Это краткое изложение, думаю, не оставляет сомнений в том, что ощущение жуткого непосредственно связано с фигурой Песочного человека, то есть с представлением о лишении зрения, так что мнение Йенча по поводу интеллектуальной неуверенности не имеет ничего общего с этим впечатлением. Подозрения относительно одушевленности, сущностно необходимые применительно к кукле Олимпии, совершенно неуместны здесь, когда нашим взорам предстает столь поразительный образчик жуткого. Правда, писатель поначалу вселяет в нас толику неуверенности, не позволяя – конечно, с умыслом – догадаться, явлен ли реальный мир или мы намеренно введены в сугубо фантастический мир, ему угодный. Разумеется, он вправе поступать, как заблагорассудится; если он избрал сценой действия мир, населенный духами, демонами и привидениями, как делает Шекспир в «Гамлете», в «Макбете» и (в ином смысле) во «Сне в летнюю ночь», то мы должны признать это решение и воспринимать эту его установку как действительность, пока остаемся внутри текста. Но упомянутая неуверенность исчезает по ходу изложения Гофмана, и мы замечаем, что автор как бы предлагает нам самим посмотреть сквозь очки или подзорную трубу коварного оптика – быть может, намекая, что и сам когда-то глядел сквозь такой инструмент. Окончание истории совершенно ясно доказывает, что оптик Коппола – не кто иной, как адвокат Коппелиус[372], то бишь Песочный человек.

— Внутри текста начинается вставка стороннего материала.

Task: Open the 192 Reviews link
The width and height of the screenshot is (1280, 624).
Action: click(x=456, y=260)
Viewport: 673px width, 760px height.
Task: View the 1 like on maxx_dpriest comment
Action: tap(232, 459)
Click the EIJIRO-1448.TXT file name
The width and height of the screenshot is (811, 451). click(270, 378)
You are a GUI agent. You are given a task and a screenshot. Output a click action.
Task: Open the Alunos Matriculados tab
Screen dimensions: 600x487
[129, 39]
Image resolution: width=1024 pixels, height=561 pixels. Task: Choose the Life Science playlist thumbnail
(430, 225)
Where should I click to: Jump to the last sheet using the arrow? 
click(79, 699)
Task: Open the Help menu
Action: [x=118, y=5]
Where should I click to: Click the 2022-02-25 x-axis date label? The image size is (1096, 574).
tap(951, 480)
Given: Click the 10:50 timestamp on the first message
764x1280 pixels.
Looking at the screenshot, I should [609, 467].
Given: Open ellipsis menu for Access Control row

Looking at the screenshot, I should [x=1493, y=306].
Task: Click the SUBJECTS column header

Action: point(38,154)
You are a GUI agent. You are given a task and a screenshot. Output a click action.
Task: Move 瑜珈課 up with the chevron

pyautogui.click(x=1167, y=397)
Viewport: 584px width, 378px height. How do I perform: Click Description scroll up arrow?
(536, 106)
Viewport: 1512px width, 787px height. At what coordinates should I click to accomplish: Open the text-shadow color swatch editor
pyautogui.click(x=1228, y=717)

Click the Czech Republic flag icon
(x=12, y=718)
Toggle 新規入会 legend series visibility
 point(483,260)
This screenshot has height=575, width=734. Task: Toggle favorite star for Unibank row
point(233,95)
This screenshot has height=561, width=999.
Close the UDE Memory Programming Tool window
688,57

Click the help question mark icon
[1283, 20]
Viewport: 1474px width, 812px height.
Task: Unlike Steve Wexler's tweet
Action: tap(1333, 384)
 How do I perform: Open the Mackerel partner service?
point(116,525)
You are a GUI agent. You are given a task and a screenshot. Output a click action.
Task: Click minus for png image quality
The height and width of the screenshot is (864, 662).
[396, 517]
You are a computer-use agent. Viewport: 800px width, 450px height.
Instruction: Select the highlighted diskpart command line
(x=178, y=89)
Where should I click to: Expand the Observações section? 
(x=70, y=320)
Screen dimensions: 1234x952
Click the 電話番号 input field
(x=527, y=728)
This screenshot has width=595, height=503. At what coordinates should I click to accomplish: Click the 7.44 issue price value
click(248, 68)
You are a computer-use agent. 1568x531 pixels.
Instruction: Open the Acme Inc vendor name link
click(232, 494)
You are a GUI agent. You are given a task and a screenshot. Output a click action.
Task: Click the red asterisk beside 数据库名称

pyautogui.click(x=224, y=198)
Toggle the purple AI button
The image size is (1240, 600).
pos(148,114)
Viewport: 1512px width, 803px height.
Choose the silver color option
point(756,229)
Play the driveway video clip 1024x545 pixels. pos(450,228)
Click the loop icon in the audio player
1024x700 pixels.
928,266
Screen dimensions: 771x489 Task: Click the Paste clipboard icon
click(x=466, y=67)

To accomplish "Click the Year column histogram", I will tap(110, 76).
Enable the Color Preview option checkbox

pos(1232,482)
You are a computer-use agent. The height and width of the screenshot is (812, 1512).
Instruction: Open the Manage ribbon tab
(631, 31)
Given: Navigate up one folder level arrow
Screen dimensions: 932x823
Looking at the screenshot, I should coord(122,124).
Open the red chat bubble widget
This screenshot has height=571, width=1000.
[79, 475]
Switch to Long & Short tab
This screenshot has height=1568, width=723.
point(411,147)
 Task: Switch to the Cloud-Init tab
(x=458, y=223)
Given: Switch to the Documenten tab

Следовательно, не может быть и речи о какой-либо интеллектуальной неуверенности: теперь мы знаем, что перед нами вовсе не плод разгулявшегося воображения сумасшедшего, за которым мы, в превосходстве трезвого мышления, способны разглядеть подлинную истину, но все же это знание нисколько не уменьшает общее впечатление жути. Тем самым становится окончательно ясно, что теория интеллектуальной неуверенности не в состоянии объяснить это впечатление.